§ THE PROBLEM: Output everything from the line containing "Where should I click to: Click" down to the end of the material as a Markdown table with the columns Row and Line. Put a running row number in Row and the line itself in Line, and leave out blank lines.

§ RECORDS FOR THIS EXERCISE:
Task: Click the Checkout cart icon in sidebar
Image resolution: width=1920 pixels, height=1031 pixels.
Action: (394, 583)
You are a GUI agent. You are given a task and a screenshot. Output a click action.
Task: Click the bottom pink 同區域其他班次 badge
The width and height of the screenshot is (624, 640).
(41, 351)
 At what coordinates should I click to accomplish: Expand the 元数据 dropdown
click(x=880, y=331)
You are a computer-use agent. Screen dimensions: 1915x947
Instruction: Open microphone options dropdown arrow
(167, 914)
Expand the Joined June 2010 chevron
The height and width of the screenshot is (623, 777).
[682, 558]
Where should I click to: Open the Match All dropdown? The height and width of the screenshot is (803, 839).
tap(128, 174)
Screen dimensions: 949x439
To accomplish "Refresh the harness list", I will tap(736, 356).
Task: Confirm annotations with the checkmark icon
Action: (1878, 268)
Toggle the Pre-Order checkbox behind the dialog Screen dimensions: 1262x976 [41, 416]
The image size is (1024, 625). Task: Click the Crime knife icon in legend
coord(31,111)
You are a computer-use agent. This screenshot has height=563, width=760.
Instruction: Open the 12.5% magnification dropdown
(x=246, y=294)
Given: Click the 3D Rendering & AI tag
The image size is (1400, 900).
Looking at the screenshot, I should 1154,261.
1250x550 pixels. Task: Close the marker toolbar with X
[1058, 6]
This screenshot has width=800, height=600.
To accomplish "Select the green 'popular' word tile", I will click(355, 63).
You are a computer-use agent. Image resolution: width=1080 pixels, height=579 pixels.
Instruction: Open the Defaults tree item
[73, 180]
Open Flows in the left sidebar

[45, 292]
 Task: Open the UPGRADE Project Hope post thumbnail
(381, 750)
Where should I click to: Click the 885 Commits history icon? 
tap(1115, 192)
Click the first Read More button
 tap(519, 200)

§ EXERCISE ANSWER:
| Row | Line |
|---|---|
| 1 | Where should I click to: Click the 885 Commits history icon?  |
| 2 | tap(1115, 192) |
| 3 | Click the first Read More button |
| 4 |  tap(519, 200) |